Records contained in a dataset
++++++
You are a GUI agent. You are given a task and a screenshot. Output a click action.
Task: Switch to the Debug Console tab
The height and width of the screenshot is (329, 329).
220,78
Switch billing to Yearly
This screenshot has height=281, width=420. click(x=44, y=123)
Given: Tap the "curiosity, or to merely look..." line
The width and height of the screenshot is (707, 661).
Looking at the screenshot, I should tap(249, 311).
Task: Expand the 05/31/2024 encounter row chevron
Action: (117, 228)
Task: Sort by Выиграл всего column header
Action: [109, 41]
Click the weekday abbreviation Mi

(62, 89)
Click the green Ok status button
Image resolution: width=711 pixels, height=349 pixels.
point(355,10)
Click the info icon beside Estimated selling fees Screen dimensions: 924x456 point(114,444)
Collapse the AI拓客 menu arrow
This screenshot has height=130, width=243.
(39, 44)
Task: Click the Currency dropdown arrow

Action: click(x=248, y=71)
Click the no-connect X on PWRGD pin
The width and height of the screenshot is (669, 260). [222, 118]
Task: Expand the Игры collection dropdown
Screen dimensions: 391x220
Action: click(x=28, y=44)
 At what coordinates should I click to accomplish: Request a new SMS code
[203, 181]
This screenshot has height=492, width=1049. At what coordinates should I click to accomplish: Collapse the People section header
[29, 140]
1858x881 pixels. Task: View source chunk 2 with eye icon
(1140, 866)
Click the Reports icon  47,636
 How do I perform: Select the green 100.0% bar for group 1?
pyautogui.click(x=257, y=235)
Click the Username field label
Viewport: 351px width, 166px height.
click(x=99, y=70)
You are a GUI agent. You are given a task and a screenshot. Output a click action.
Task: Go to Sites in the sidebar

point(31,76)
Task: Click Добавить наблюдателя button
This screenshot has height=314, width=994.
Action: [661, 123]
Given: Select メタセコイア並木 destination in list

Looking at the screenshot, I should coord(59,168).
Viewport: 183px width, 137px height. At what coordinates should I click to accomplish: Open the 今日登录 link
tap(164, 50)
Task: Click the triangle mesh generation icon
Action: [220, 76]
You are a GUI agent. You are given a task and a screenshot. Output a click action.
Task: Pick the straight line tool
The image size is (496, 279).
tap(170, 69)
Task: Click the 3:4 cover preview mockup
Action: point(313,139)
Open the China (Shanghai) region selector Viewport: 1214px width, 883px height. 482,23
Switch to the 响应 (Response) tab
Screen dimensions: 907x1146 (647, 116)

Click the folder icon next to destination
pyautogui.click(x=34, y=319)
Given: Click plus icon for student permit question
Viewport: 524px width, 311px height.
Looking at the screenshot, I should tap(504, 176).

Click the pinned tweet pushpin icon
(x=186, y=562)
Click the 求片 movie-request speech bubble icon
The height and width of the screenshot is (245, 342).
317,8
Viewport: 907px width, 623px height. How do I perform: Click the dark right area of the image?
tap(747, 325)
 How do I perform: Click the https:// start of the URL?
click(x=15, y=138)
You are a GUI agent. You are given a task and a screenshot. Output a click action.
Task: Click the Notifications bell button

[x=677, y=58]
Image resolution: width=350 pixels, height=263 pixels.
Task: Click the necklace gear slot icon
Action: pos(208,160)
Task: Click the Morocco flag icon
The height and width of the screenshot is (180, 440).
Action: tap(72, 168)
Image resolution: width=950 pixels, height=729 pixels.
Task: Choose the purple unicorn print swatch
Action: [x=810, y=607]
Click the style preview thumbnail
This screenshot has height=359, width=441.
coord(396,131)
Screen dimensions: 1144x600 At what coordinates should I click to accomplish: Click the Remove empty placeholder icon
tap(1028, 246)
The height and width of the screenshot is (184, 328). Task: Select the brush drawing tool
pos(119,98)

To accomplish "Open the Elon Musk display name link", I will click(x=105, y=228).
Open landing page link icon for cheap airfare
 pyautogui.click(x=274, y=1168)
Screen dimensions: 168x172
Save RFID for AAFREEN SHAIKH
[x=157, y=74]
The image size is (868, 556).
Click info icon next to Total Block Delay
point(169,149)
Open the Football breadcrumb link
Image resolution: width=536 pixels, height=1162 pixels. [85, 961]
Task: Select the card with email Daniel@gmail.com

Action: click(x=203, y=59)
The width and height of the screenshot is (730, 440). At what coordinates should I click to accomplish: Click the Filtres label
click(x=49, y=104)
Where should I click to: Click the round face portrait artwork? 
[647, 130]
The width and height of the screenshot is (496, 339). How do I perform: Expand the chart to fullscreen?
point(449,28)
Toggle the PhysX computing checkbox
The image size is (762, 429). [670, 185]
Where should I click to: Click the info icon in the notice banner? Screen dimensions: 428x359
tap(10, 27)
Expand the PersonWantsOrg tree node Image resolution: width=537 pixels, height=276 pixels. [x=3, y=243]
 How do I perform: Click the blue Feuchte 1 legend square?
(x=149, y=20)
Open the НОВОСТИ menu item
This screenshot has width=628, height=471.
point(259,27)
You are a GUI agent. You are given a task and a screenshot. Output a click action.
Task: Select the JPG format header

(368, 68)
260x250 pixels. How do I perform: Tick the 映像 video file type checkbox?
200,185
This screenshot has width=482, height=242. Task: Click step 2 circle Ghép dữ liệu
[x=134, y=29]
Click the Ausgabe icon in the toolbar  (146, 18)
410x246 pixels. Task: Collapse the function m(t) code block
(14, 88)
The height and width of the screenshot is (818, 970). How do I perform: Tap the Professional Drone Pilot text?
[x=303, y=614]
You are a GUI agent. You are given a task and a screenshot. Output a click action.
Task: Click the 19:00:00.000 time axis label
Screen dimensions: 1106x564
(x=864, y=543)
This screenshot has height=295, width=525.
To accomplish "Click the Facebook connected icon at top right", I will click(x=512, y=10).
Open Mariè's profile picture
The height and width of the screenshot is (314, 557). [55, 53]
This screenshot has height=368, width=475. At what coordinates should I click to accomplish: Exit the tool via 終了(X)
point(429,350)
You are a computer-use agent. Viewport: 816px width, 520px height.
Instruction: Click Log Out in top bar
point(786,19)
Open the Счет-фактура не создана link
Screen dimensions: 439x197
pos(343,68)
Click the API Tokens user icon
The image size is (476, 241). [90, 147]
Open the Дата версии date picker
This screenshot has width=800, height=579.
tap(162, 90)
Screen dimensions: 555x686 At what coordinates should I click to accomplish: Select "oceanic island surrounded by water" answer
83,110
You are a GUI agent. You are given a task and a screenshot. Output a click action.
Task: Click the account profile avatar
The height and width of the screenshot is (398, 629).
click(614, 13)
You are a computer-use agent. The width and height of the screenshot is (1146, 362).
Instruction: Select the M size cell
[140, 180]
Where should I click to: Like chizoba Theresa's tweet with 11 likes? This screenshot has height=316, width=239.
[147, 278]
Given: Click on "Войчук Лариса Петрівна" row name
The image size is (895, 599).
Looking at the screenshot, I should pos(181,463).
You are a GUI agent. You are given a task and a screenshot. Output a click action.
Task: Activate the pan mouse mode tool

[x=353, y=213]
++++++
All lines in the entries above that hold the word "computer" need to be copied.

You are a computer-use agent. Viewport: 816px width, 520px height.
You are a computer-use agent. The width and height of the screenshot is (1146, 362).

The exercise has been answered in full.